• [EXERCISE DETAILS]
Exactly retype the lines below from the one containing "The width and height of the screenshot is (241, 466)." through the end of the listing. Leave pictures out.
── EXTRACTED DATA ──
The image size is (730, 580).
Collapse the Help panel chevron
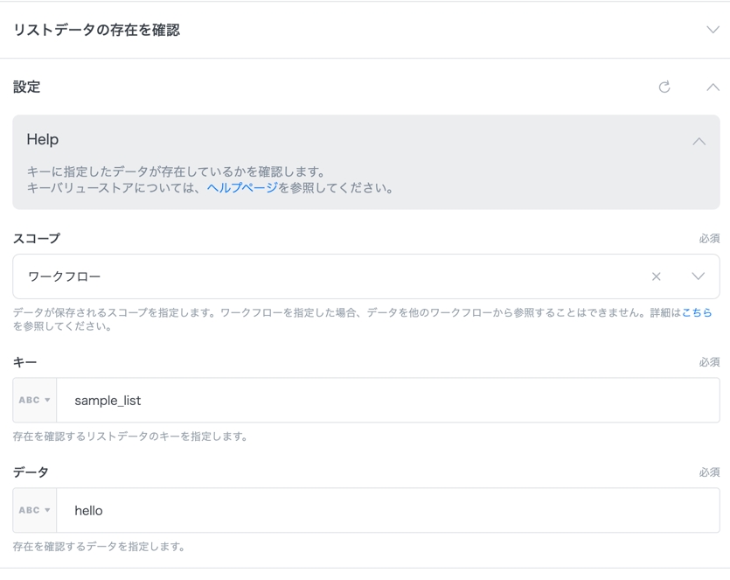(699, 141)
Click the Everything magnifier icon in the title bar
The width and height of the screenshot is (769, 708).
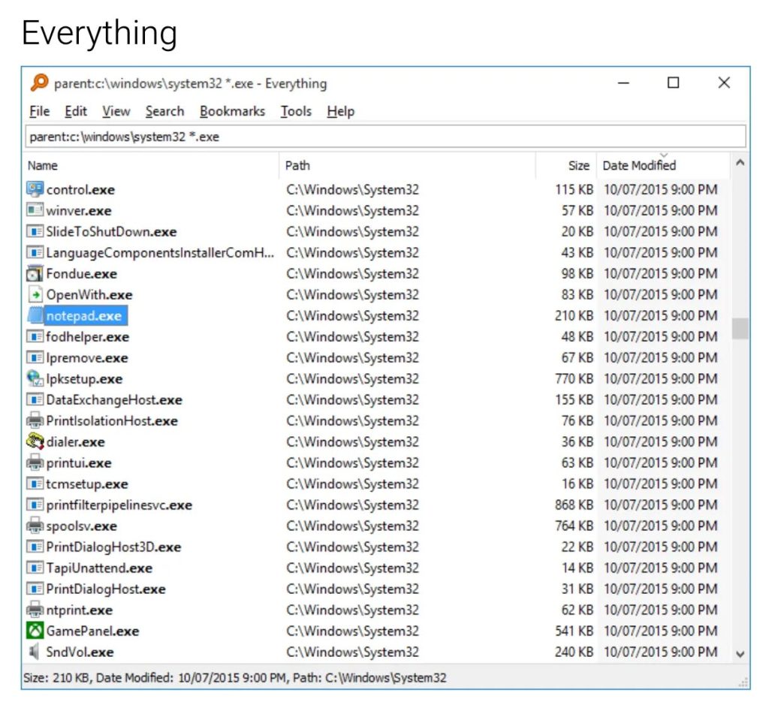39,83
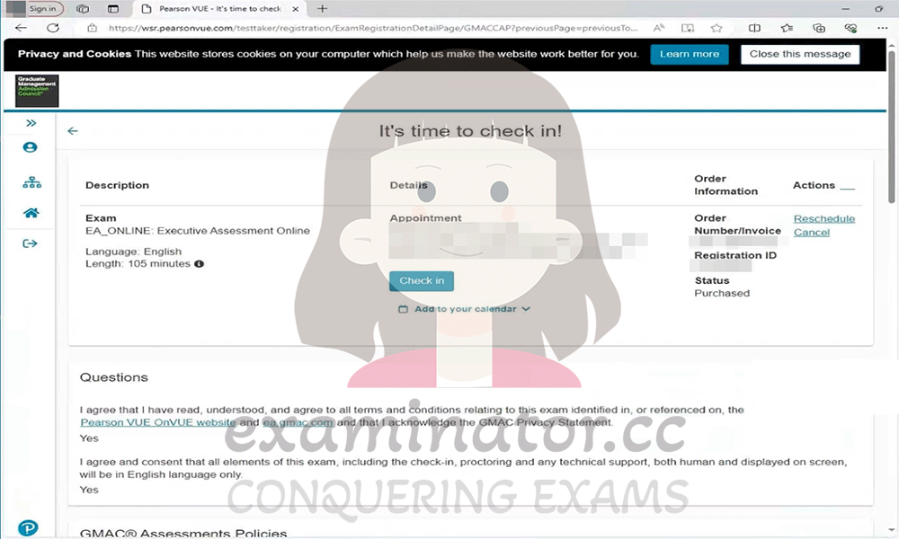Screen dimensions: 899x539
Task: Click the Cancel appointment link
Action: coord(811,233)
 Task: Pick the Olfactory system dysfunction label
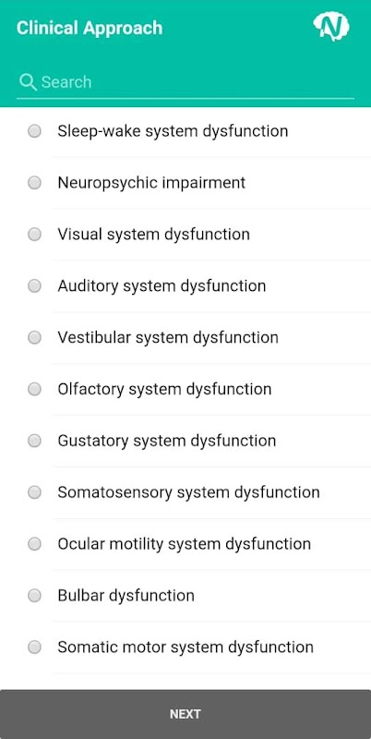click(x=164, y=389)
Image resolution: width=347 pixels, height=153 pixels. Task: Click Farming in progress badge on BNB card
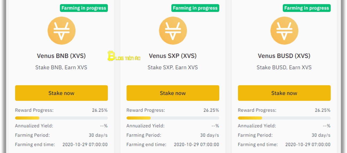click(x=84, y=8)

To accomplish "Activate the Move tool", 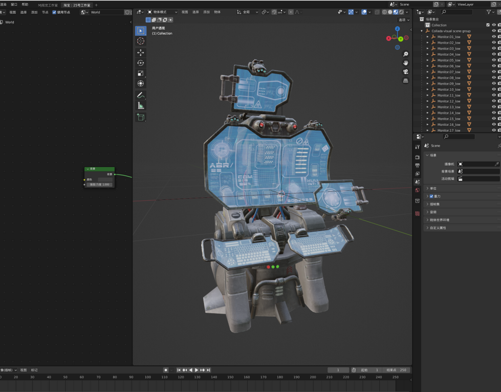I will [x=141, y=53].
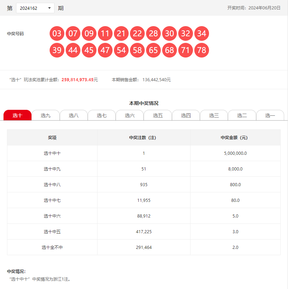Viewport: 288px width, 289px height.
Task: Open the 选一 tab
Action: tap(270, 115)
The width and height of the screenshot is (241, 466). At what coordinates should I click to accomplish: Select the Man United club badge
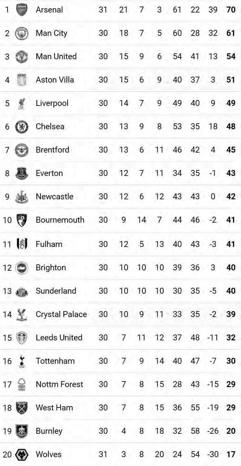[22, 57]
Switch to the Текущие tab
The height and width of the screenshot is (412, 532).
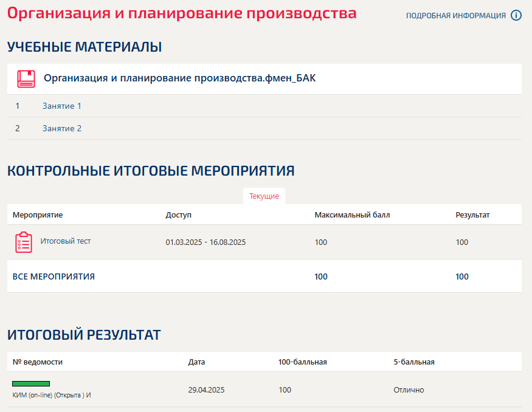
───
• [RESULT OF THIS EXERCISE]
The width and height of the screenshot is (241, 466). At what coordinates should I click to accomplish: Select the Man United club badge
[22, 57]
Switch to the Текущие tab
The height and width of the screenshot is (412, 532).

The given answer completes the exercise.